Whether it’s been former Cal State Northridge head coach Frozena Jerro or, more recently, longtime Akron boss Melissa Jackson, it’s always seemed clear that Chris Kielsmeier prefers to have at least one person on his staff with experience as a program’s top dog.

Now, he’s going to have three.

Two, of course, are third-year assistant Chenara Wilson and recently-hired Jenna Bolstad, who previously led the teams at Slippery Rock and Miles Community College, respectively. The third is Steve Lanpher, who spent the last six seasons as the head man at NCAA Division III’s Randolph College, before recently accepting a new role on Kielsmeier’s bench.

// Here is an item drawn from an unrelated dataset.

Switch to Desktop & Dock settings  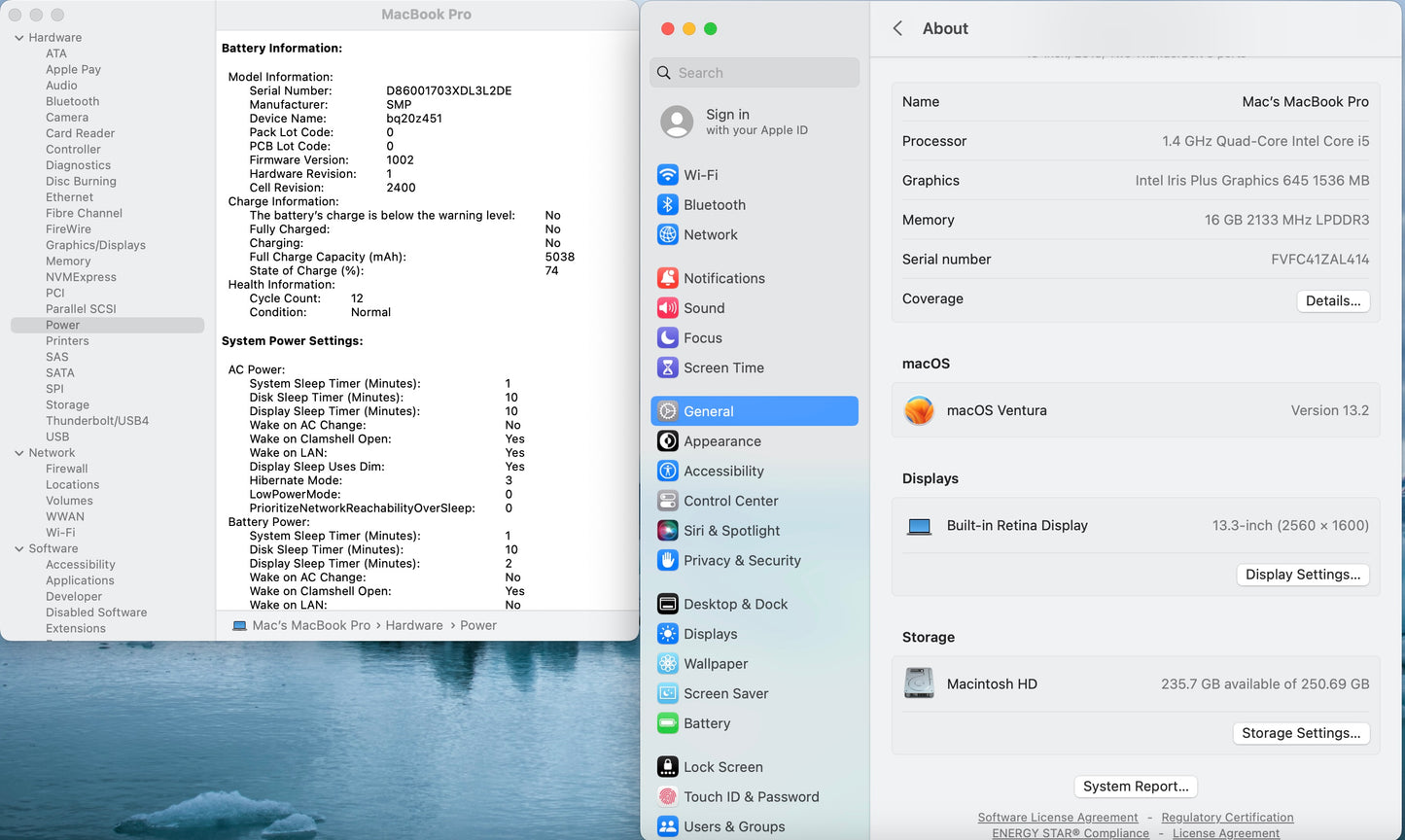tap(734, 604)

Randolph announced Lanpher’s departure, and its cause, on Wednesday. With the Vikings, he’ll fill a position that abruptly opened last month, when Bob Dunn ended his second stint at CSU to work for Carolyn Kieger at Penn State.

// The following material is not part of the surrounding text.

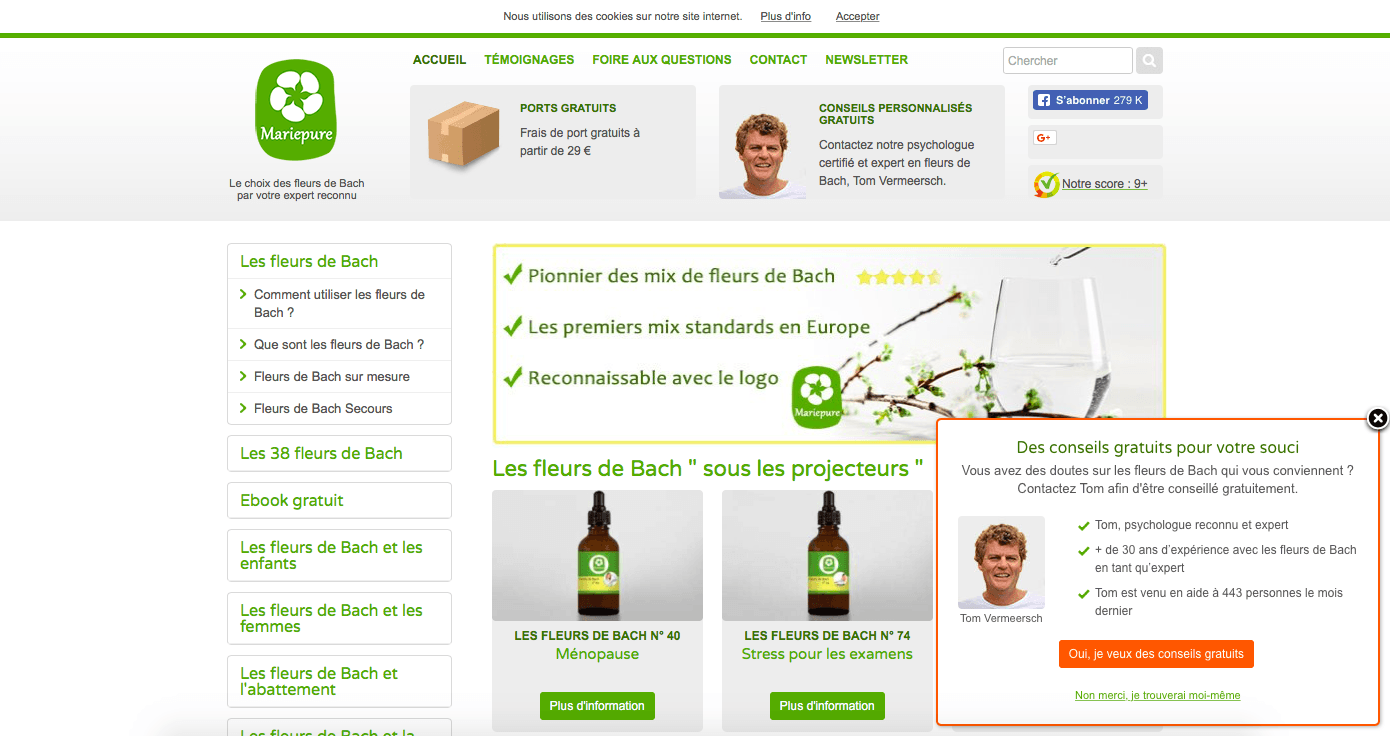The height and width of the screenshot is (736, 1390).
Task: Click the Mariepure logo in header
Action: 295,110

The WildCats went 72-65 during Lanpher’s tenure, highlighted by a 2022-23 season that stands as the best in program history. That year, Randolph won a record 19 games, and advanced to the Old Dominion Athletic Conference semifinals for the first time ever.

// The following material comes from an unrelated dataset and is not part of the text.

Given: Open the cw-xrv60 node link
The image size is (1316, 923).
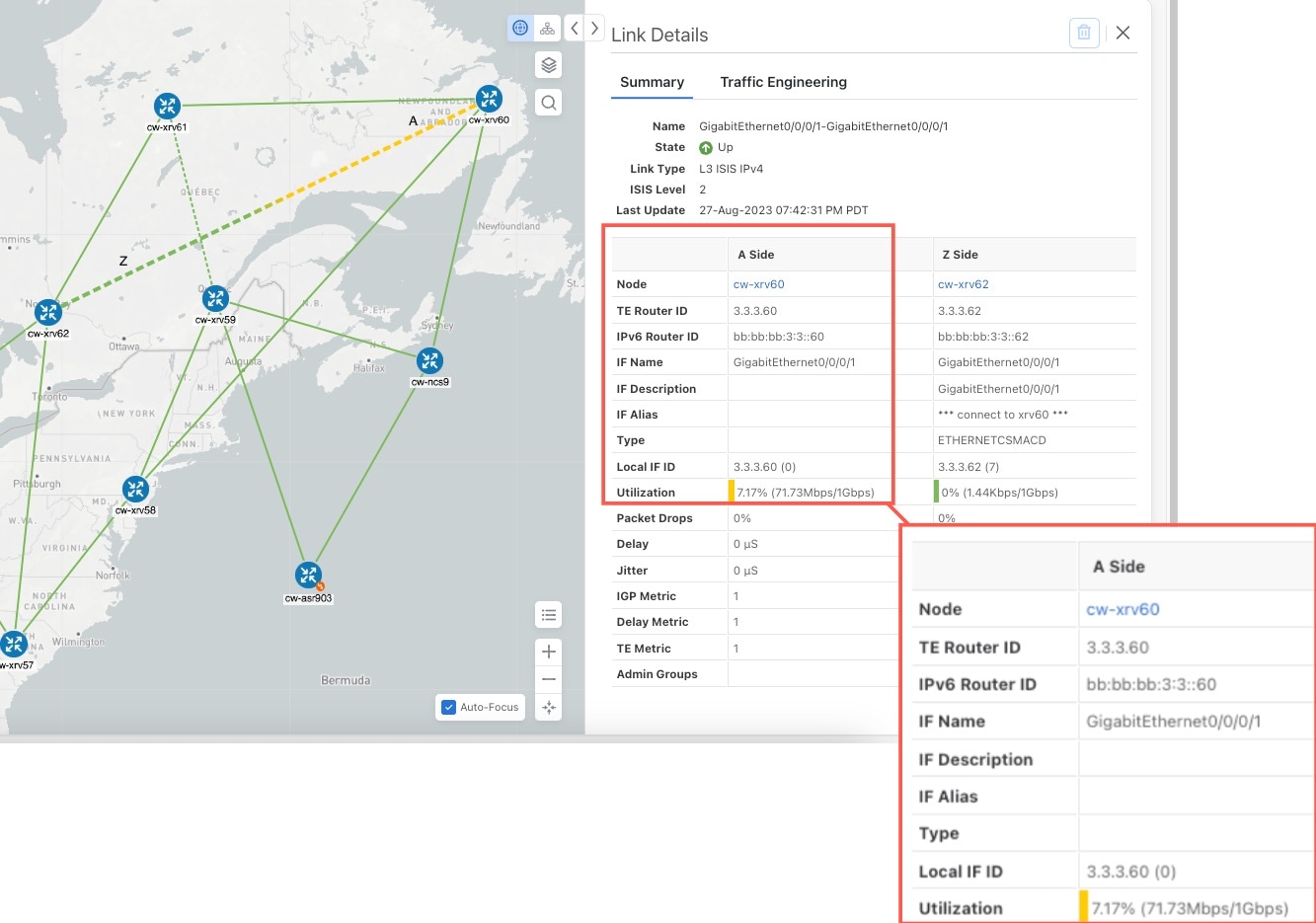Looking at the screenshot, I should pyautogui.click(x=759, y=284).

Superficially, those may sound like modest accomplishments, but they’re actually quite impressive in light of the team’s history.

Prior to Lanpher’s arrival, the WildCats had suffered through 37 consecutive non-winning seasons. Only four of those 37 saw a double-digit victory total, and 24 involved five wins or fewer. With that in mind, Lanpher managing a 63-40 mark over his final four years was borderline miraculous.

Not only does he stand alone as a Randolph head coach with a positive overall record, he’s the only WildCats leader to ever win more than 38 percent of their games. Along the way, Kylie Stark, Teniyah Crenshaw-Patterson, and Jessica Jennings were each voted to the ODAC’s all-conference team at various points.

“I am proud of what we were able to accomplish for women’s basketball in terms of success on and off the court,” Lanpher said in Randolph’s announcement. “Being able to set the single season record for wins and reaching the ODAC semifinal round are two of the biggest highlights, and to leave with a winning record overall are proud accomplishments.”  

Of course, Randolph is only the most recent segment in what has been a 30-plus year coaching career.

Lanpher was the head coach at New Jersey Institute of Technology, another difficult job, from 2012-18. Nevertheless, he led the Highlanders to 55 total wins, including 16, along with a Great West Conference tournament championship, in 2012-13. The win total still stands as NJIT’s Division I-era high water mark, while the title was also unprecedented for the program. From 2002-06, he went 92-28 at Division III’s Norwich University, including the 2006 Great Northwest Athletic Conference tournament championship, and an appearance in the second round of that year’s NCAA Tournament.

Between the Norwich and NJIT jobs, he was the associate head coach at both UMass and Vermont. Lanpher’s run with UVM was particularly successful, as it included back-to-back America East tournament titles and NCAA Tournament appearances in 2009 and 2010. He spent 2001-02 as an assistant at Lamar.

Lanpher was the head coach at Kansas’ Pratt Community College from 1999-2001 and at Dean College in Massachusetts, another two-year school, prior to that.

After graduating from the College of St. Joseph in Rutland, VT, with a bachelor’s degree in 1987 and a master’s degree three years later, Lanpher began his coaching career at West Rutland High School. He briefly returned to his alma mater as its head coach in 1993-94, before serving in the United States Army as a Ranger in the First Ranger Battalion in Savannah, GA.